**Do zrobienia:** Wypisz bez żadnych zmian wiersze z materiału poniżej: zacznij od wiersza, w którym jest „The image size is (1500, 1059).”, i skończ na ostatnim wierszu materiału. Obrazki pomiń.

**Dostarczony materiał:**
-=-=-=-=-

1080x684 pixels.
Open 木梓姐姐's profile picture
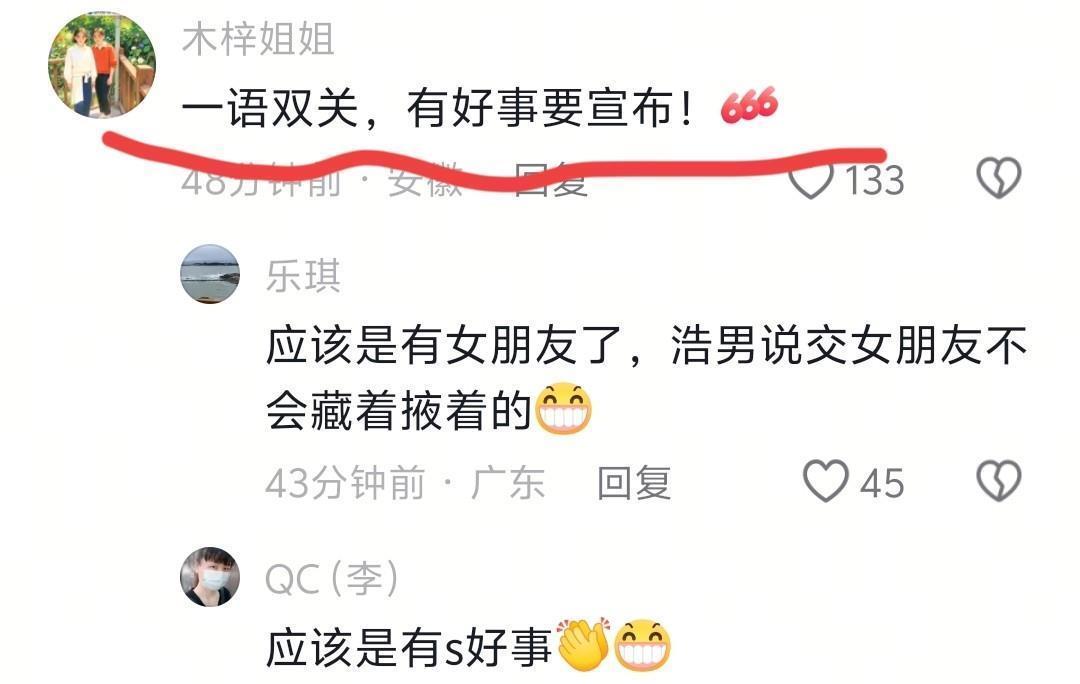point(102,65)
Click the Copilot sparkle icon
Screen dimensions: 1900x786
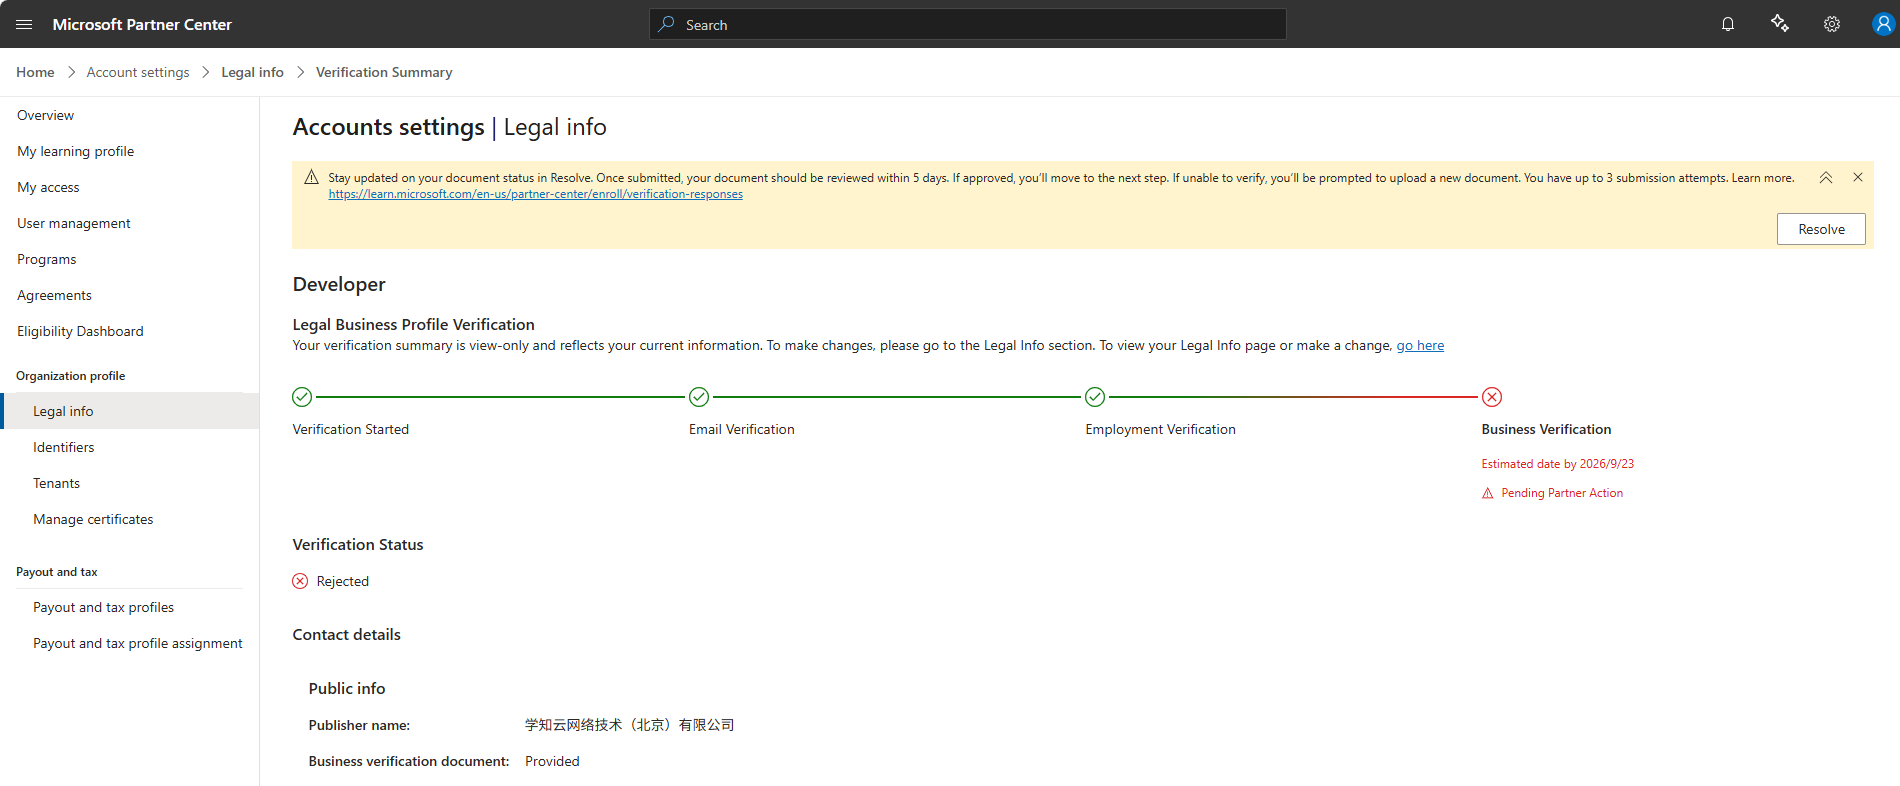pos(1780,24)
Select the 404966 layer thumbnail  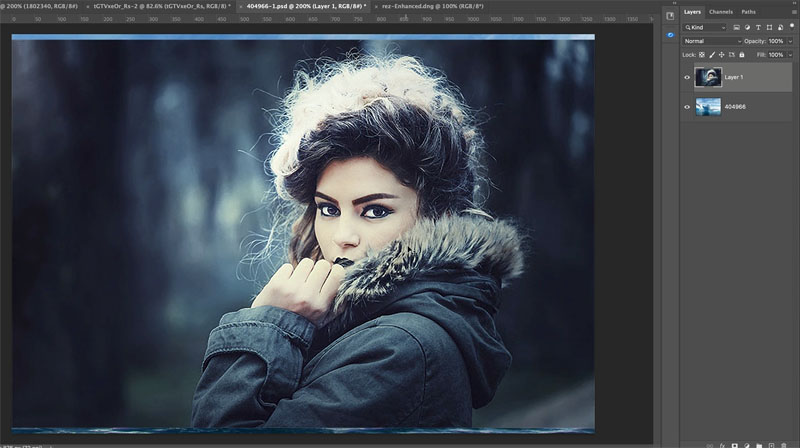(x=708, y=106)
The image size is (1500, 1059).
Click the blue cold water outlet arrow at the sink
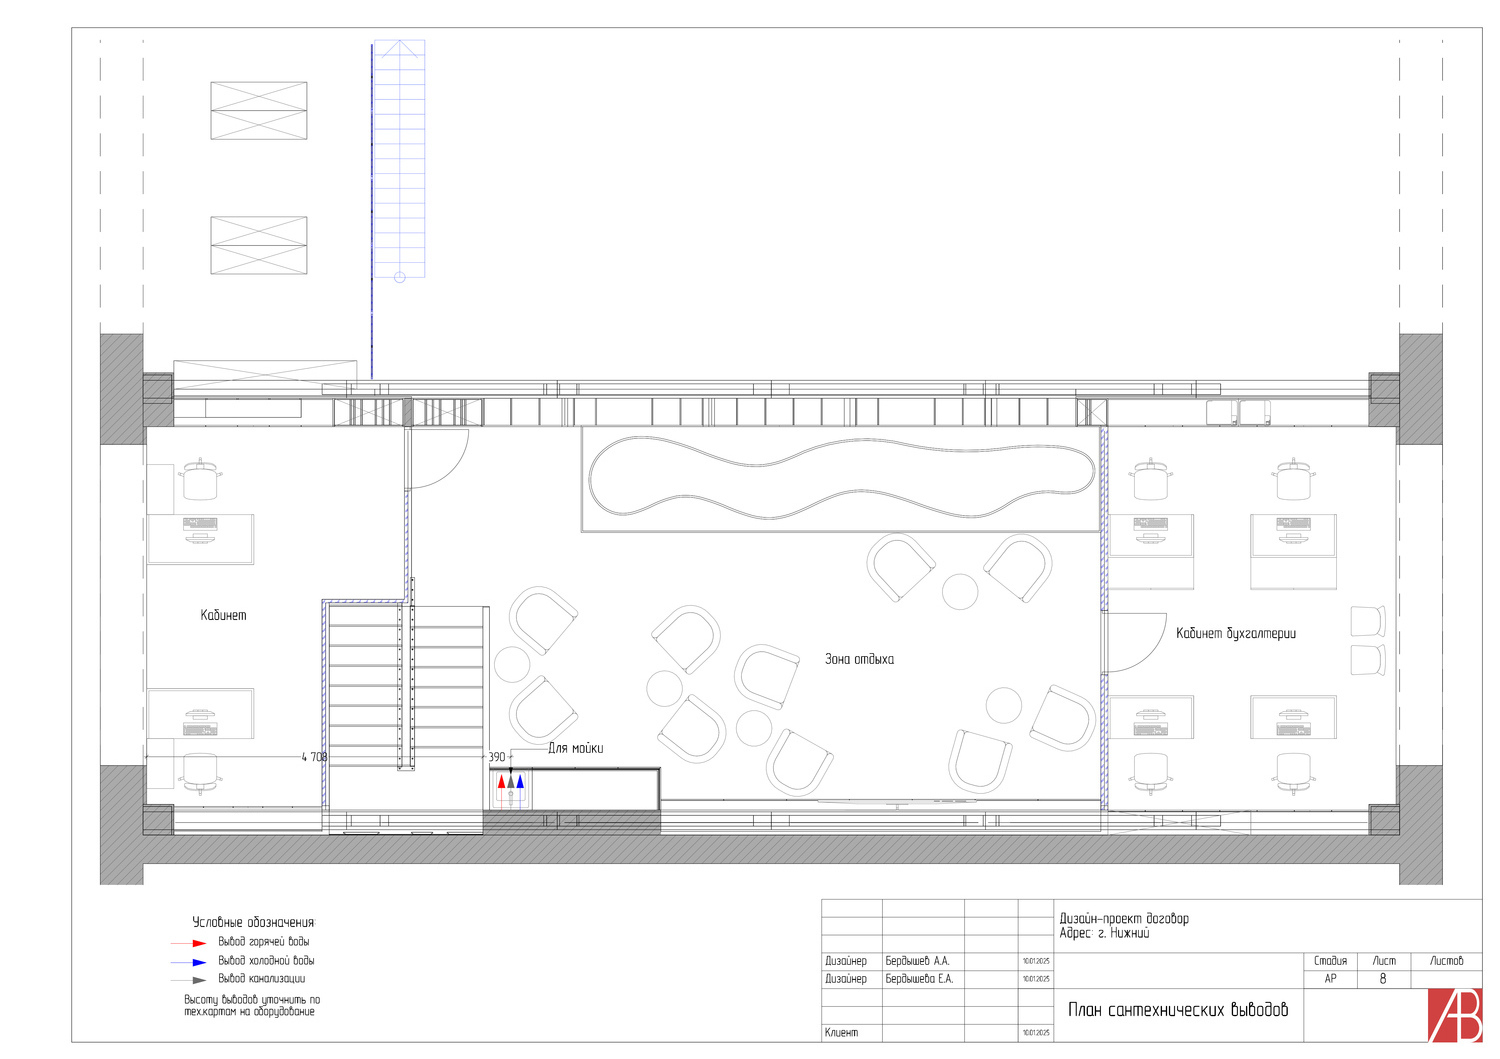(520, 782)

-=-=-=-=-

**Odpowiedź pisemna:**
The image size is (1500, 1059).
Click the blue cold water outlet arrow at the sink
(520, 782)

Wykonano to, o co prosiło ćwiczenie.